DIRECTIONS FOR THIS TASK: Transcribe the records in full, keeping every character as it is.

------------

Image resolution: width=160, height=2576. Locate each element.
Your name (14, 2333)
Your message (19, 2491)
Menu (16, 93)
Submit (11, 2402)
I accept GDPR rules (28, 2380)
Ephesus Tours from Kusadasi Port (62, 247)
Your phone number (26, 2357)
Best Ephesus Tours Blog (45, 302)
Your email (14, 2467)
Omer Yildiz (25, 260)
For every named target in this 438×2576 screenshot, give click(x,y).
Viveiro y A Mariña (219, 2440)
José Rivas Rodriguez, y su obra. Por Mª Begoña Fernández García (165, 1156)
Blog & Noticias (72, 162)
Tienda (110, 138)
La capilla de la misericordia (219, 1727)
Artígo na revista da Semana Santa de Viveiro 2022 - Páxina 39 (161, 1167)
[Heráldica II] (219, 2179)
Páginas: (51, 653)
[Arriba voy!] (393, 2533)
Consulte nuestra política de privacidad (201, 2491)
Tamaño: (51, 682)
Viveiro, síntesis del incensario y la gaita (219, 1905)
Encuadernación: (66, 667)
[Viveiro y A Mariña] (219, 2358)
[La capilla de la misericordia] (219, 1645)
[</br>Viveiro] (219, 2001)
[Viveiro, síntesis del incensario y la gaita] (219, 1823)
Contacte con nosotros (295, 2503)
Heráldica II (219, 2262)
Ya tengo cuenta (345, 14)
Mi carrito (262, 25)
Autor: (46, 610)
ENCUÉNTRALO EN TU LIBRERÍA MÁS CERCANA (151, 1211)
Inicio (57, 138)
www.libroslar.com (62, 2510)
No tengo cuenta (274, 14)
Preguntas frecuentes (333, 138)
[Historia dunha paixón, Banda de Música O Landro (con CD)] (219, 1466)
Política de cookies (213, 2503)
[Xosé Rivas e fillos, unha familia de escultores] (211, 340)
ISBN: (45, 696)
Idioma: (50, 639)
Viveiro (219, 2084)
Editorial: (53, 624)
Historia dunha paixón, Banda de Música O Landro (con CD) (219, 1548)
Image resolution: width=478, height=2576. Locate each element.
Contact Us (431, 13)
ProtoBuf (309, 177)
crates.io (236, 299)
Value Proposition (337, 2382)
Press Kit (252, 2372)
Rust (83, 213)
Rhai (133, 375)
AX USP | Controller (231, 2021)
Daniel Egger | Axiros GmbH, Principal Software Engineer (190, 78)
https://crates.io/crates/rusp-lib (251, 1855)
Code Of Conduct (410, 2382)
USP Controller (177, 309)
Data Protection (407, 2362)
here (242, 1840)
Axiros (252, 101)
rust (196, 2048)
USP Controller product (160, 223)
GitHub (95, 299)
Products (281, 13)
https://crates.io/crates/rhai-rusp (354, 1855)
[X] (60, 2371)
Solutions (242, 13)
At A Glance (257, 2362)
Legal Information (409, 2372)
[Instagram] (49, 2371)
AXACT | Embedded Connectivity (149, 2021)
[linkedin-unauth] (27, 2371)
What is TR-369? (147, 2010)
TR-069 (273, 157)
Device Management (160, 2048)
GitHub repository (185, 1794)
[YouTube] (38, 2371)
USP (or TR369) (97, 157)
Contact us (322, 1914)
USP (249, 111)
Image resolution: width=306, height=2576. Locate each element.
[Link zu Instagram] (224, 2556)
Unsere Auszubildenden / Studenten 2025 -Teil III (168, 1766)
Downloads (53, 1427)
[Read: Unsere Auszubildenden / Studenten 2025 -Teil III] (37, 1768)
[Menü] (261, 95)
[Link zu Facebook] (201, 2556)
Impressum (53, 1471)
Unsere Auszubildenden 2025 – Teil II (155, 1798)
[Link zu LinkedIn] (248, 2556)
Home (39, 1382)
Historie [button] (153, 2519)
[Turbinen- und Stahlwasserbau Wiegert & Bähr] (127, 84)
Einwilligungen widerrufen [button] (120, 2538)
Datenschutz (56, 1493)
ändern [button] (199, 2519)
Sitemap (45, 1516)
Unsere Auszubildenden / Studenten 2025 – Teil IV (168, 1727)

------------

COMPLETED TASK:
Image resolution: width=160, height=2576. Locate each element.
Your name (14, 2333)
Your message (19, 2491)
Menu (16, 93)
Submit (11, 2402)
I accept GDPR rules (28, 2380)
Ephesus Tours from Kusadasi Port (62, 247)
Your phone number (26, 2357)
Best Ephesus Tours Blog (45, 302)
Your email (14, 2467)
Omer Yildiz (25, 260)
For every named target in this 438×2576 screenshot, give click(x,y).
Viveiro y A Mariña (219, 2440)
José Rivas Rodriguez, y su obra. Por Mª Begoña Fernández García (165, 1156)
Blog & Noticias (72, 162)
Tienda (110, 138)
La capilla de la misericordia (219, 1727)
Artígo na revista da Semana Santa de Viveiro 2022 - Páxina 39 (161, 1167)
[Heráldica II] (219, 2179)
Páginas: (51, 653)
[Arriba voy!] (393, 2533)
Consulte nuestra política de privacidad (201, 2491)
Tamaño: (51, 682)
Viveiro, síntesis del incensario y la gaita (219, 1905)
Encuadernación: (66, 667)
[Viveiro y A Mariña] (219, 2358)
[La capilla de la misericordia] (219, 1645)
[</br>Viveiro] (219, 2001)
[Viveiro, síntesis del incensario y la gaita] (219, 1823)
Contacte con nosotros (295, 2503)
Heráldica II (219, 2262)
Ya tengo cuenta (345, 14)
Mi carrito (262, 25)
Autor: (46, 610)
ENCUÉNTRALO EN TU LIBRERÍA MÁS CERCANA (151, 1211)
Inicio (57, 138)
www.libroslar.com (62, 2510)
No tengo cuenta (274, 14)
Preguntas frecuentes (333, 138)
[Historia dunha paixón, Banda de Música O Landro (con CD)] (219, 1466)
Política de cookies (213, 2503)
[Xosé Rivas e fillos, unha familia de escultores] (211, 340)
ISBN: (45, 696)
Idioma: (50, 639)
Viveiro (219, 2084)
Editorial: (53, 624)
Historia dunha paixón, Banda de Música O Landro (con CD) (219, 1548)
Image resolution: width=478, height=2576. Locate each element.
Contact Us (431, 13)
ProtoBuf (309, 177)
crates.io (236, 299)
Value Proposition (337, 2382)
Press Kit (252, 2372)
Rust (83, 213)
Rhai (133, 375)
AX USP | Controller (231, 2021)
Daniel Egger | Axiros GmbH, Principal Software Engineer (190, 78)
https://crates.io/crates/rusp-lib (251, 1855)
Code Of Conduct (410, 2382)
USP Controller (177, 309)
Data Protection (407, 2362)
here (242, 1840)
Axiros (252, 101)
rust (196, 2048)
USP Controller product (160, 223)
GitHub (95, 299)
Products (281, 13)
https://crates.io/crates/rhai-rusp (354, 1855)
[X] (60, 2371)
Solutions (242, 13)
At A Glance (257, 2362)
Legal Information (409, 2372)
[Instagram] (49, 2371)
AXACT | Embedded Connectivity (149, 2021)
[linkedin-unauth] (27, 2371)
What is TR-369? (147, 2010)
TR-069 (273, 157)
Device Management (160, 2048)
GitHub repository (185, 1794)
[YouTube] (38, 2371)
USP (or TR369) (97, 157)
Contact us (322, 1914)
USP (249, 111)
Image resolution: width=306, height=2576. Locate each element.
[Link zu Instagram] (224, 2556)
Unsere Auszubildenden / Studenten 2025 -Teil III (168, 1766)
Downloads (53, 1427)
[Read: Unsere Auszubildenden / Studenten 2025 -Teil III] (37, 1768)
[Menü] (261, 95)
[Link zu Facebook] (201, 2556)
Impressum (53, 1471)
Unsere Auszubildenden 2025 – Teil II (155, 1798)
[Link zu LinkedIn] (248, 2556)
Home (39, 1382)
Historie [button] (153, 2519)
[Turbinen- und Stahlwasserbau Wiegert & Bähr] (127, 84)
Einwilligungen widerrufen [button] (120, 2538)
Datenschutz (56, 1493)
ändern [button] (199, 2519)
Sitemap (45, 1516)
Unsere Auszubildenden / Studenten 2025 – Teil IV (168, 1727)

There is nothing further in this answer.